| Extrait 
                    de Moyens d'Accès au Monde (Introduction 1 : Prélude 
                    en Réquiem) - Editions du Bord de l'Eau - 2005 " 
                    L’Humanisme, l’esprit des Lumières (Aufklärung) 
                    dont la tâche était précisément 
                    de démasquer le cynisme a lui aussi été 
                    intégré aux discours hypocrites. Il sert aujourd’hui, 
                    comme l’ont fait en leur temps les dieux ou la raison 
                    d’Etat, de justification à son propre contraire. 
                    Si les cyniques éclairés par  l’Aufklärung, 
                    riches de leur savoir, ne se laissent plus tromper par les 
                    idoles d’autrefois, ils les emploient maintenant afin 
                    de mystifier les autres. Sous le masque humaniste, démocrate, 
                    rationnel, mathématique, républicain ou laïque, 
                    on mène des guerres, on aliène des peuples, 
                    on cultive l’hystérie, on suborne les jeunes 
                    filles, on fait carrière ou on mène sa campagne. 

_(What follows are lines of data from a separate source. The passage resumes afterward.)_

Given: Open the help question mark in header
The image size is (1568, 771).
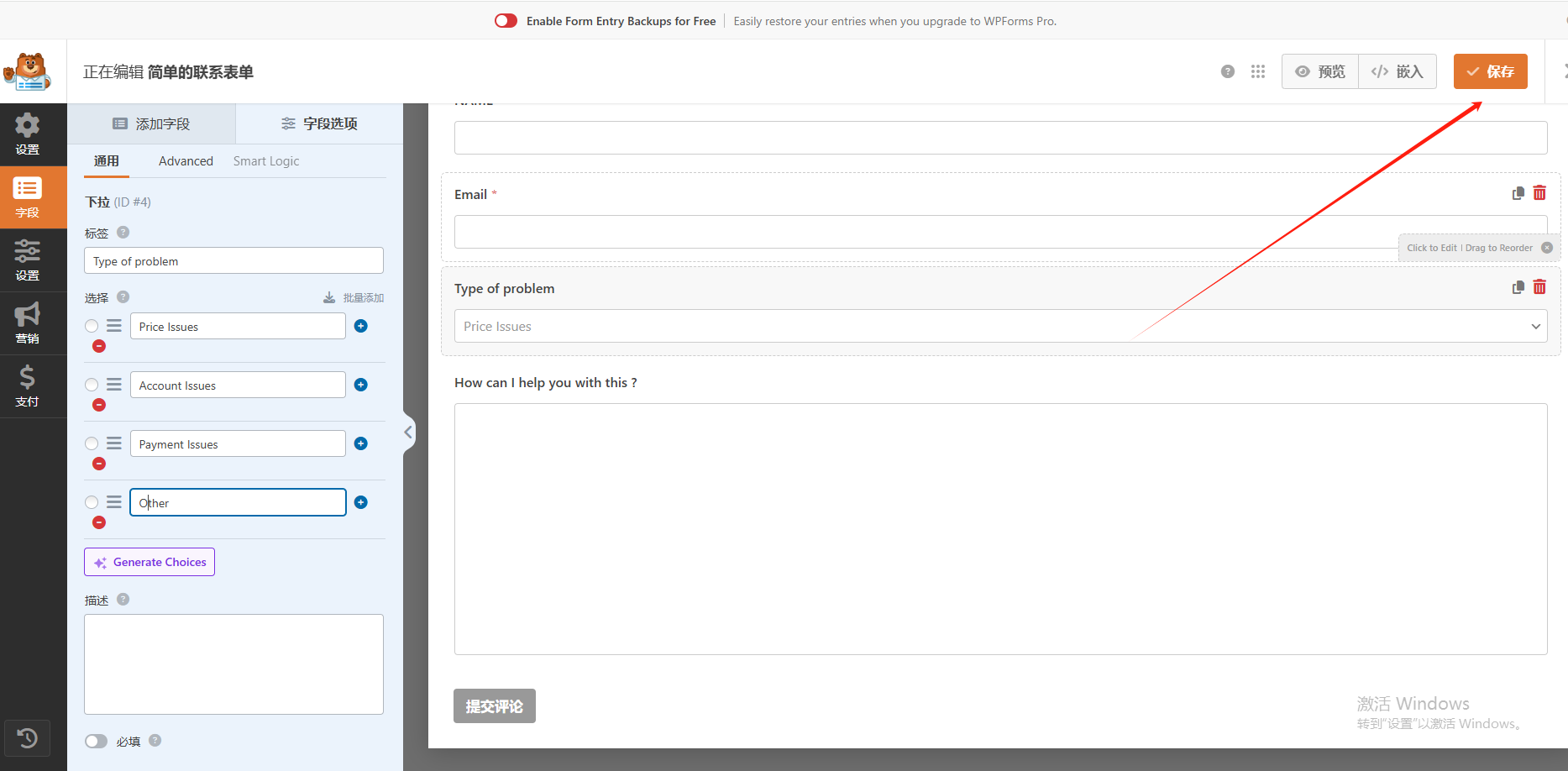Looking at the screenshot, I should pyautogui.click(x=1228, y=71).
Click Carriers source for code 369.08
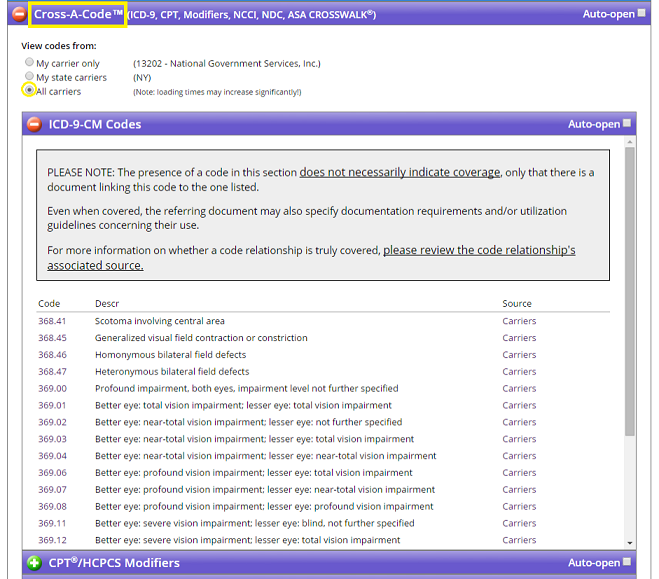659x579 pixels. pyautogui.click(x=519, y=506)
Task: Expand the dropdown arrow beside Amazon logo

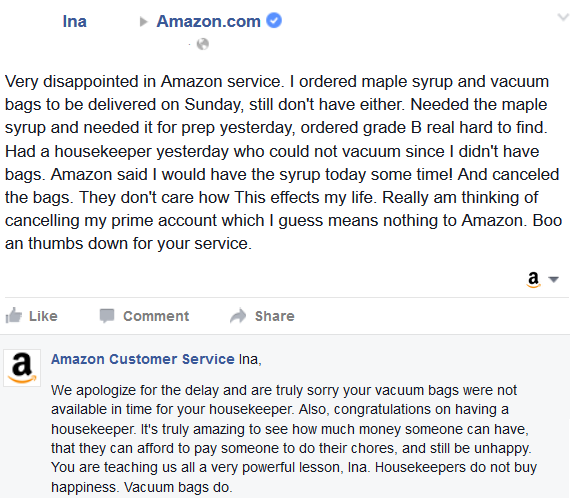Action: (x=554, y=280)
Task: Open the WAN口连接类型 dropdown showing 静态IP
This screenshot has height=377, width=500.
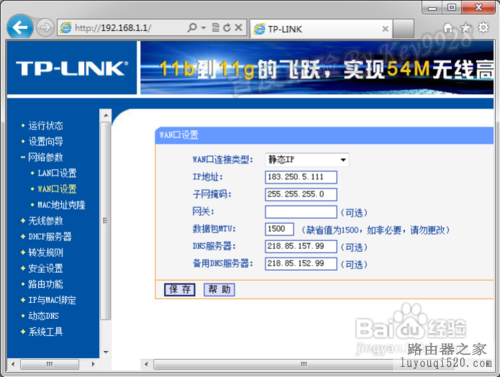Action: 307,160
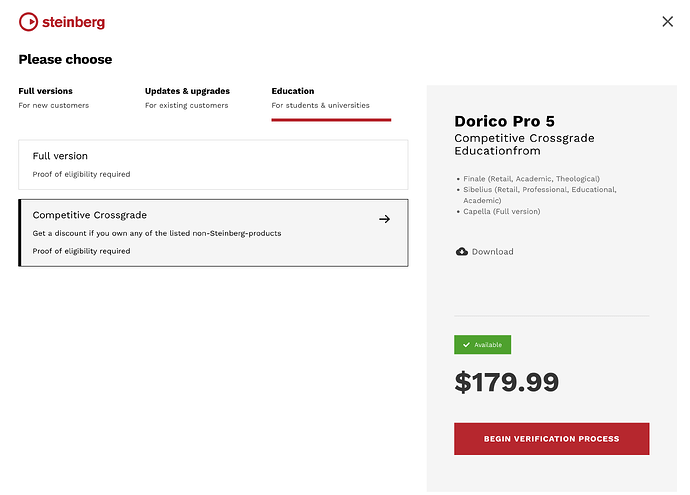Image resolution: width=690 pixels, height=495 pixels.
Task: Choose the Full version option card
Action: point(213,164)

                    Grâce aux humanistes cyniques, l’art d’apparaître 
                    authentique et de bonne foi est devenu si subtil que nos « 
                    radars » humanistes ne détectent plus les impostures. 
                    Quand bien même les détecterions-nous, comme 
                    par l’effet d’un sixième sens viscéral, 
                    nous ne serions pas capables de les dénoncer d’une 
                    manière pertinente puisque nos mots – ceux de 
                    la critique humaniste – sont également devenus 
                    les mots des pouvoirs cyniques à l’œuvre. 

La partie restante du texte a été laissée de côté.